Grand Rapids History, Art, and Culture Driving Tour
This tour of Grand Rapids includes several museums as well as historic buildings and other landmarks.
Wealthy Theatre was built in 1911 and housed vaudeville productions and live musical and theatrical performances. As technology and tastes changed, the theater became a neighborhood movie house. During World War I it was used as a warehouse for the Michigan Aircraft Company. The theater remained popular through the mid-20th century but eventually closed in the late 1970s as suburban theaters took its place. The building was vacant and in disrepair until the East Economic Development neighborhood association launched a capital campaign that supported its restoration. The Theatre re-opened in 1998 as a community arts center and is the anchor of a revived neighborhood.

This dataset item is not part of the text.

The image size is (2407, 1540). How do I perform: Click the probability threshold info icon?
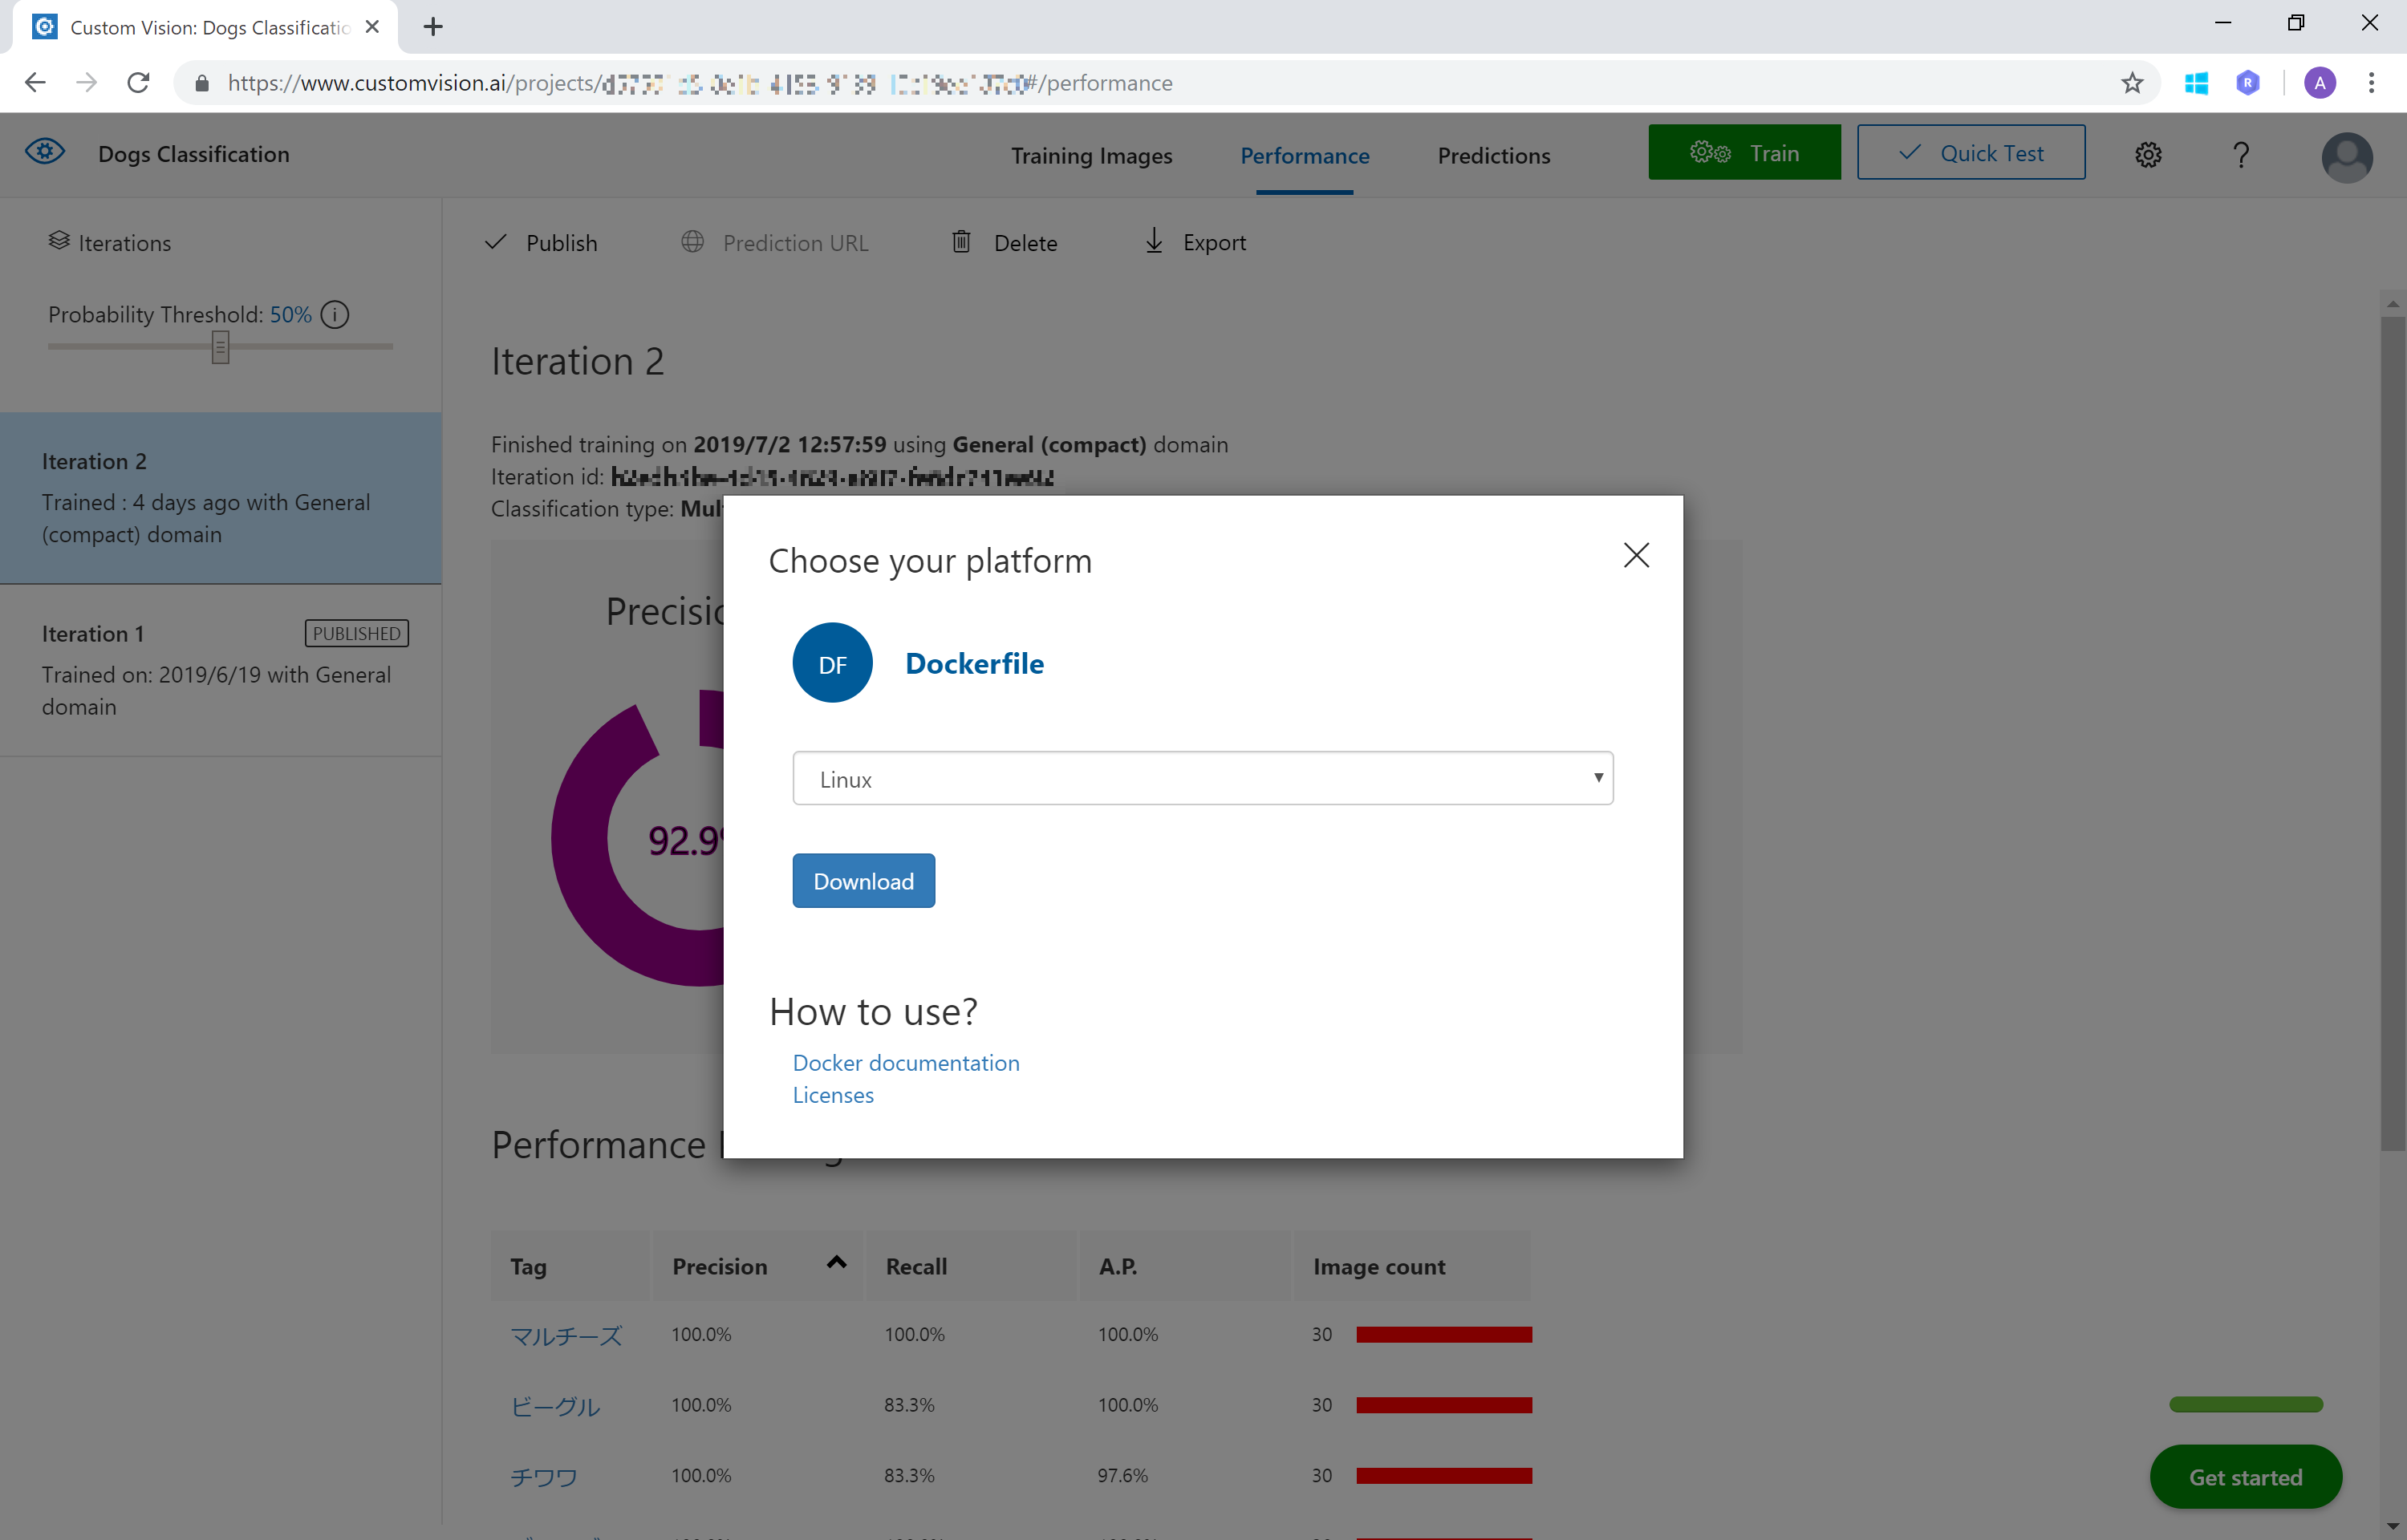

Frank Lloyd Wright designed prairie style house built in 1908 for founder of May’s of Michigan clothing store. The home was restored to its original splendor between 1985 and 1987. Funding was provided by the Steelcase Corporation- a major employer in Grand Rapids and the current owner of the home.
Built by the Voigt family and completed in 1895, this mansion maintains a majority of its Victorian era amenities. Occupied by the Voigt family for 76 years, its furnishings date back to the early 20th century. For that reason, it provides a unique glimpse into Victorian living in a Midwestern setting.
This nationally recognized historic district features homes with dozen different architectural styles. Click the link below for a walking tour brochure that guides visitors to the leading historic sites in the district. On March 11, 1971 Heritage Hill was placed on the National Register of Historic Places. The district includes the Meyer May House which was designed by Frank Lloyd Wright and is open to the public on Tuesdays and Thursdays from 10 am to 2 pm; Sundays from 1 pm to 5 pm.
The mission of the Grand Rapids African American Museum and Archives (GRAAMA) is "to promote, preserve, display, collect and honor the lives, culture, history, and accomplishments of Africans, African Americans and connected peoples in the greater Grand Rapids community." GRAAMA, which opened in December 2016, invites residents of Grand Rapids and visitors to share in the story of local African American families using exhibits, oral histories, and special programs. The location on Monroe Center Street in Grand Rapids is only a temporary residency for GRAAMA. The Museum is actively working on establishing a larger, more spacious building for visitors and residents to enjoy and learn more about African American culture in Grand Rapids.
The Grand Rapids Art Museum, or GRAM, houses over 5,000 works of art within its 20,000 square feet of gallery and exhibition space. GRAM’s new home opened in 2007 and is the world’s first art museum to be awarded LEED (Leadership in Energy and Environmental Design) gold status. The museum offers rotating exhibitions along with its permanent displays.
The building was constructed between 1900 and 1910, and was home to several small manufacturers in its first decades. An extensive renovation in 1925 allowed the building to serve as a showroom center that supported the flourishing Grand Rapids furniture industry. As Grand Rapids grew from more than 60,000 people in 1890 to nearly 170,000 in 1930, the city earned the title "Furniture City." The building, now adjoined to the Amway Plaza hotel, has served as an integral part of the Grand Rapids downtown region for nearly 120 years.
The Public Museum in Grand Rapids, Michigan was founded by a group of civic leaders in 1854 as the Grand Rapids Lyceum of Natural History and in 1868 merged with the Grand Rapids Scientific Club to form the Kent Scientific Institute and Museum. Over the next century, the Museum established itself as a premier educational institution in the area and continues in to fulfill this role for West Michigan today. Highlights of the museum include a planetarium, a 1928 Spillman Carousel and a 1928 Wurlitzer Organ.
Grand Rapids has come to be known as “Furniture City” for its long history of providing quality furniture for the world. Beginning in the mid-1800s, furniture manufacturing was the main industry in the city, employing up to one-third of Grand Rapids residents for a time. By 1876, when Grand Rapids-made furniture featured at an exposition in Philadelphia, the name gained national recognition as a marker of true quality and exceptional design. Today, the legacy continues as many office furniture companies, such as Steelcase, Inc, are still headquartered in Grand Rapids.
The Gerald R. Ford Presidential Museum is dedicated to preserving the memory of President Ford and educating the public about the values of democratic citizenship. The 38th President served from 1974-1977 following the resignation of Richard Nixon; Ford led the United States out of the turmoil following the Watergate Scandal and the end of the Vietnam War. His museum was established in 1981 as part of the Gerald R. Ford Presidential Library & Museum; although it is one institution, the Library is located in Ann Arbor. The museum has been expanded and renovated twice, in 1997 and 2016. It possesses thousands of artifacts from the life of Gerald Ford, his wife Betty, the 1976 campaign, and the 1976 American Bicentennial. The museum features multiple exhibits, including a replica of the Oval Office; a series of lectures and events; and the DeVos Learning Center, which provides educational program to students.